With Neil Gaiman’s American Gods series moving along (finally), it seems like we are getting a new update on the Bryan Fuller run show on at least a weekly basis. Today, we’ve got some great news. Fuller is bringing in one of his Hannibal Cast Members for a pretty significant role.
Here’s the news from the press release:
“Anderson will play Media, the mouthpiece for the New Gods, functioning as their public face and sales representative, by taking the form of various iconic celebrities. She lives off the attention and worship that people give to screens-to their laptops, their TVs, to their iPhones in their hands while they watch their TVs. Ever the perky spokesperson, and always in control, she spins stories in whatever direction best suits her.”
If you’ve not read American Gods, I’d strongly suggest checking it out before the series premiers on Starz in 2017.

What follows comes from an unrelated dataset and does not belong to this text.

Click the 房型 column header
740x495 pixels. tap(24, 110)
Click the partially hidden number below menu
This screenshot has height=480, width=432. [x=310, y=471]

Here’s what Amazon says about the original book:
American Gods is Neil Gaiman’s best and most ambitious novel yet, a scary, strange, and hallucinogenic road-trip story wrapped around a deep examination of the American spirit. Gaiman tackles everything from the onslaught of the information age to the meaning of death, but he doesn’t sacrifice the razor-sharp plotting and narrative style he’s been delivering since his Sandman days.
Shadow gets out of prison early when his wife is killed in a car crash. At a loss, he takes up with a mysterious character called Wednesday, who is much more than he appears. In fact, Wednesday is an old god, once known as Odin the All-father, who is roaming America rounding up his forgotten fellows in preparation for an epic battle against the upstart deities of the Internet, credit cards, television, and all that is wired. Shadow agrees to help Wednesday, and they whirl through a psycho-spiritual storm that becomes all too real in its manifestations. For instance, Shadow’s dead wife Laura keeps showing up, and not just as a ghost–the difficulty of their continuing relationship is by turns grim and darkly funny, just like the rest of the book.
Armed only with some coin tricks and a sense of purpose, Shadow travels through, around, and underneath the visible surface of things, digging up all the powerful myths Americans brought with them in their journeys to this land as well as the ones that were already here. Shadow’s road story is the heart of the novel, and it’s here that Gaiman offers up the details that make this such a cinematic book–the distinctly American foods and diversions, the bizarre roadside attractions, the decrepit gods reduced to shell games and prostitution. “This is a bad land for Gods,” says Shadow.
More than a tourist in America, but not a native, Neil Gaiman offers an outside-in and inside-out perspective on the soul and spirituality of the country–our obsessions with money and power, our jumbled religious heritage and its societal outcomes, and the millennial decisions we face about what’s real and what’s not. –Therese Littleton –This text refers to the Hardcover edition.